In 2010, the company received a government grant from South Korean authorities in the amount of $ 51 million for the development of the influenza vaccine division. They organized everything correctly, invited specialists, launched the technology, are actively working with the Registration Authority of South Korea, and vaccine registration takes place very quickly. Now we've just started working on a tetravalent vaccine, and they've been selling it for a year. But in fact we're going the same way.
The Pan American Health Organization (PAHO) functions as a regional office of WHO and brings together 52 countries and territories in Latin America and the Caribbean. In 1979, a Vaccine Supply Fund was established within PAHO, with a capital that now amounts to more than $ 120 million. Taking advantage of the conditions of a wholesale buyer, the Fund buys vaccines at reduced prices for 35 countries and six territories.
In some of them, such as Bolivia and Costa Rica, the legislation itself requires the purchase of vaccines through the PAHO Revolving Fund. Countries that received drugs paid about 95 per cent of their cost and could take advantage of a 60-day extension of payment. Shipping and operating costs are paid by PAHO members in the amount of 3.5% of the order.
- You said that in March you expect to produce 1 million doses of vaccine in Nicaragua. How will production continue to develop?
- Then the fight for the markets awaits us. And I think we can increase production to 10-15 million doses.
- How many doses are in demand in the Latin American market?
There, some of the products are purchased through the Pan American Health Organization, about 30 million doses, and some are purchased by the Ministries of Health of different countries on their own, totaling about 15 million doses. In total there are 45 million doses. That is what concerns over-the-counter markets. In Brazil, Mexico, Argentina, the market is completely different, it is much bigger, only Brazil consumes around 52 million doses. But it will be difficult to enter these countries with our product. Western companies that have made production there, like our Nicaraguan plant, have long-term contracts for the supply of their products with the local Health Ministries. This, of course, is already more political work, and I hope that our Foreign Ministry and our Trade Missions will help us, because the Vaccine Institute alone cannot solve such problems.

Data provided:
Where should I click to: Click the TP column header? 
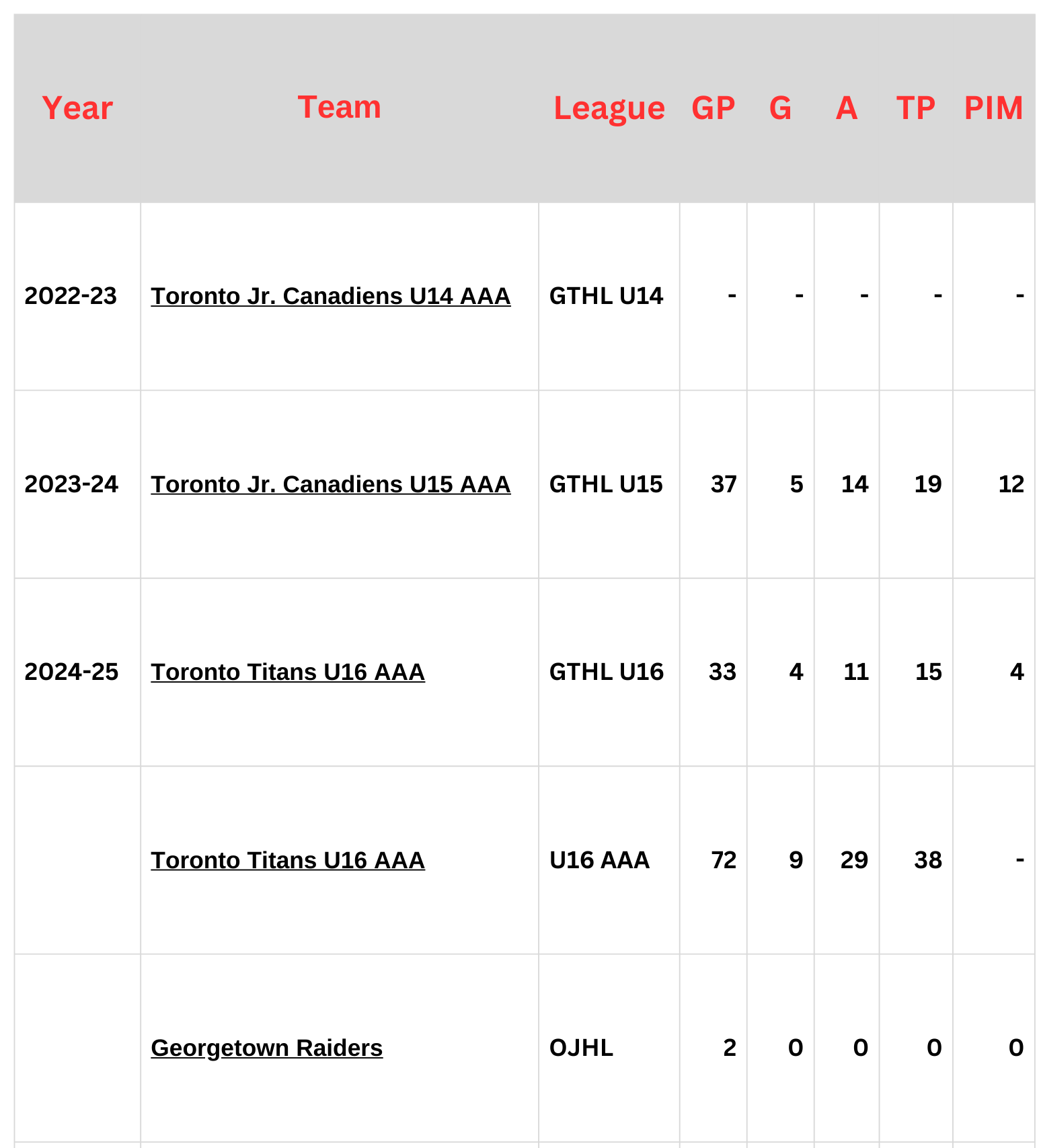[x=915, y=108]
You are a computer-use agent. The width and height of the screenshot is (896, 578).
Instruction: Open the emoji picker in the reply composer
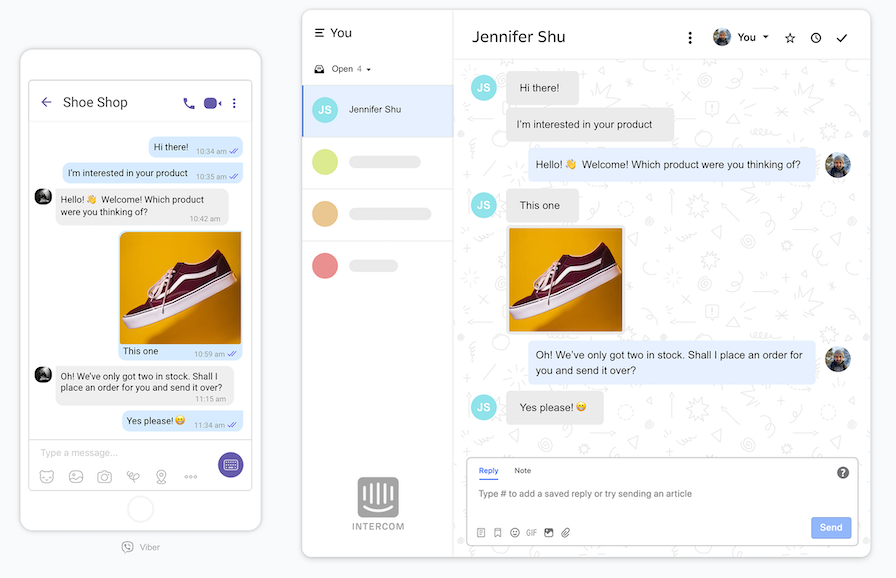click(x=514, y=532)

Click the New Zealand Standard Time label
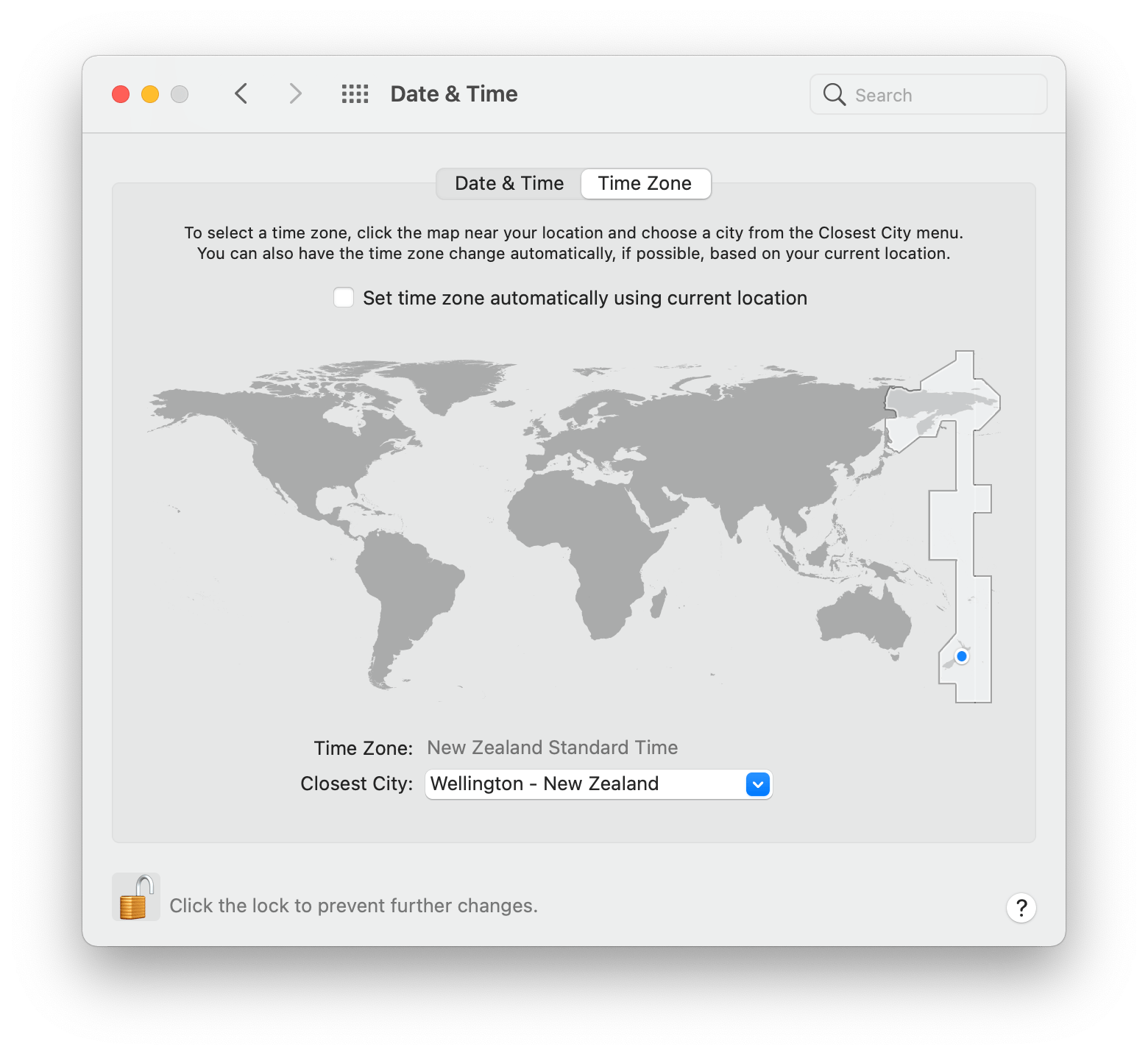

What to work on:
[1] Reproduce word for word the part of the vaccine market passage that begins with the words containing "There, some of" and ends with "solve such problems.".
[2] Write the next part of the vaccine market passage, picking up after its final sentence.
The data has no connection to the vaccine market passage.

Answers below:
[1]
There, some of the products are purchased through the Pan American Health Organization, about 30 million doses, and some are purchased by the Ministries of Health of different countries on their own, totaling about 15 million doses. In total there are 45 million doses. That is what concerns over-the-counter markets. In Brazil, Mexico, Argentina, the market is completely different, it is much bigger, only Brazil consumes around 52 million doses. But it will be difficult to enter these countries with our product. Western companies that have made production there, like our Nicaraguan plant, have long-term contracts for the supply of their products with the local Health Ministries. This, of course, is already more political work, and I hope that our Foreign Ministry and our Trade Missions will help us, because the Vaccine Institute alone cannot solve such problems.

[2]
The population of Latin America includes more than 620 million people, and it is planned to increase the level of immunization of the population to 30 per cent by 2022. Even with existing production sites in Mexico and Brazil, there will be a shortage of influenza vaccines of up to 100 million doses per year in the region.
- Apart from Latin America, are there other sales possibilities?
- In the near future, we have scheduled a meeting with the Regulatory Authority of Canada. Previously we presented our Dossier for the study, we met with experts from Health Canada. Our Dossier, is accepted by the Russian Ministry of Health and fully complies with the State Pharmacopoeia established in the Russian Federation, but is not suitable for Canadian regulators. The Dossier adopted to the CTD format will be presented in Canada in 2019. By the way, the Canadian budget buys flu vaccines for $ 78 million, and the Canadian Regulatory Authority is one of the keys to the Latin American region and the most demanding.
Registering our vaccine in Canada will allow you to easily enter any market in Latin America, as well as supply the vaccine to the Pan American Health Organization. In addition, with PAHO support, Canadian regulator Health Canada will coordinate an inspection of our plant in Nicaragua next year.